Пьяный человек частенько забредает и в прозу Сергея Щербакова. Он благодушно описывает хитрости ради выпивки своих деревенских соседей. И хотя писатель избегает интонации осуждения, без излишней откровенности рассказывая и о своей пьяной погибели — картина возникает горькая: человек к человеку, рядами выстраиваются погибшие от пьянства русские мужики (друзья и соседи, утонченного образования и простые души). Мертвая «радость» алкоголя оборачивается тихим писательским стоном, когда сами страницы повести кажутся одуряющими и больными. Для писателя подчинение человека зеленому змию, — проблема духовная. И только так увидев ее (в чем он лично убедился), можно начать тяжкую брань борьбы за собственную душу.
Петр Краснов ничуть не приценивается к виноватости пьющего народа, — он рассказал о том, чем заплатили мы за капитализм. И кого-то из модных писателей вполне устраивает тезис, что человек — это «душонка, обремененная трупом». Тогда такой автор «освобождает душу от тела самыми изобретательными и омерзительными способами» (А.Генис) и провоцирует читателя саму жизнь воспринимать как фильм ужасов. Казалось бы, и у Краснова, и у иных (модных) можно обнаружить общий посыл: жизнь вокруг не есть подлинное бытие, но мотивации ее неподлинности существенно разные. Модным «словесникам» выдать «религиозную эмоцию» ничего не стоит — можно рассказать читателю (холя и лелея свое тело, питая его в дорогих ресторациях), что избавиться от «фальшивой плотской жизни» очень даже хорошо, «вырваться из тела» — очень правильно, т. к. сохранишь душу «для каких-то иных подлинных существований».

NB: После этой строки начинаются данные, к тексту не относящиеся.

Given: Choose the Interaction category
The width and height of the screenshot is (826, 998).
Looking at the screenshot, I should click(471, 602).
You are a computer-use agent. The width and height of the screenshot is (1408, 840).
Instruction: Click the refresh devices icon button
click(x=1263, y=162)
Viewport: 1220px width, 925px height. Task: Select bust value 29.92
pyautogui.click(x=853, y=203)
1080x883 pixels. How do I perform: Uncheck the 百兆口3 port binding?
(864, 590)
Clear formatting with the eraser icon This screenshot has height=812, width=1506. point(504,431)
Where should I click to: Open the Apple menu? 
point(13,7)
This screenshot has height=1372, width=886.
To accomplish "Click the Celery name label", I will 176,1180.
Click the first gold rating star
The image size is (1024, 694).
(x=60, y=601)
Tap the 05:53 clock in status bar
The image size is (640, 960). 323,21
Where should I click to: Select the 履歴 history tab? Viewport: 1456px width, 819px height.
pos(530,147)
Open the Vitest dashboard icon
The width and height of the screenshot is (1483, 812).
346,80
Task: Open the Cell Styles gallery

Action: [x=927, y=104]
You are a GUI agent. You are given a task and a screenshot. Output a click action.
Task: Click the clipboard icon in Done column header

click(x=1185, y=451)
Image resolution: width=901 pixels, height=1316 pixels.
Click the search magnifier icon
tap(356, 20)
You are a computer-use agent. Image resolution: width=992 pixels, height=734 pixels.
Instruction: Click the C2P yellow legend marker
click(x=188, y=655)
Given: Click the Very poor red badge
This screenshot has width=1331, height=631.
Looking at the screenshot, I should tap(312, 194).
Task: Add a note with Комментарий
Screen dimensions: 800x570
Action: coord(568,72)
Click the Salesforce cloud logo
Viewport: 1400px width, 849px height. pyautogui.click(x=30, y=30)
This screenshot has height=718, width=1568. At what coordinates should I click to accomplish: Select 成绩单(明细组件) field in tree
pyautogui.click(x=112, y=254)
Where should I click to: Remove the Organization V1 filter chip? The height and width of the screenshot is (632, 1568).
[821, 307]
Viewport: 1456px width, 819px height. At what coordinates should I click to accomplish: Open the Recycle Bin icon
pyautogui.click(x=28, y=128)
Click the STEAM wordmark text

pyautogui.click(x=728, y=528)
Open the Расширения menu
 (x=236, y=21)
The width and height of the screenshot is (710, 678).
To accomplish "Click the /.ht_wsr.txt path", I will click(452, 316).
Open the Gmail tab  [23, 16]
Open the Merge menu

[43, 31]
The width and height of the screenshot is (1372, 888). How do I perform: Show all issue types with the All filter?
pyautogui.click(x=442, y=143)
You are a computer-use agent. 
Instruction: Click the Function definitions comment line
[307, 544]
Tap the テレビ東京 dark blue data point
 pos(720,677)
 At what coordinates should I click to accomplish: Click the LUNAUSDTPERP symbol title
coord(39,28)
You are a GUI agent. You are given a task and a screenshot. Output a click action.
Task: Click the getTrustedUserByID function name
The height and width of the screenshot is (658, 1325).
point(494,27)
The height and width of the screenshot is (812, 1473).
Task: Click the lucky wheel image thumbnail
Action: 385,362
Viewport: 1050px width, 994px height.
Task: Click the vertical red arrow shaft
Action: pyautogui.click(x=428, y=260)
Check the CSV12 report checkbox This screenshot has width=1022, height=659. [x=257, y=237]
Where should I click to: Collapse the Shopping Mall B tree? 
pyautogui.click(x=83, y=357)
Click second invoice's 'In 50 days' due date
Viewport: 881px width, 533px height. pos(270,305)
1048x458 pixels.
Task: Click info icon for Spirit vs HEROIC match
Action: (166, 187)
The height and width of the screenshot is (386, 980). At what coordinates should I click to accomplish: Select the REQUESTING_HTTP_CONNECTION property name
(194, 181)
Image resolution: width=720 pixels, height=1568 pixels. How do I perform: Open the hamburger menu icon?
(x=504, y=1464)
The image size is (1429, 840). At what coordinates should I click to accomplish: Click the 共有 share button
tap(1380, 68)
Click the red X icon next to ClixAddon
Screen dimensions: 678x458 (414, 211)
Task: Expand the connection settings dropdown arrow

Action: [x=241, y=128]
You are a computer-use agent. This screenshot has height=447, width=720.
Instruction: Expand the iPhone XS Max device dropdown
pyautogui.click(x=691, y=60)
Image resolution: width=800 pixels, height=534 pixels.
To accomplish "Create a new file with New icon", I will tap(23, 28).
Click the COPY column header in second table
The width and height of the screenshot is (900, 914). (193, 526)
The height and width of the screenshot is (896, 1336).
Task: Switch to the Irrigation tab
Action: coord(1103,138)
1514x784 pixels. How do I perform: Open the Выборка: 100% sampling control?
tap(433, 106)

Краснов, как Агеев и Щербаков, уверен, что в земной жизни обязательно присутствие подлинности, что именно человеческая душа, «обремененная высшим светом» является тончайшим улавливателем этой подлинности. И в этом смысле, спрос Еремы с жизни не лишен религиозного требования. Увы, только он, Ерема, об этом не знает, хотя не случайно именно Ерема спасает из огня Федю, деревенского дурачка, вечно жалующегося на то, что «Боженьки нету… Молимся-молимся, а все Его нету…». (Понятно, что речь идет о том, что «Боженьки нету» в людях).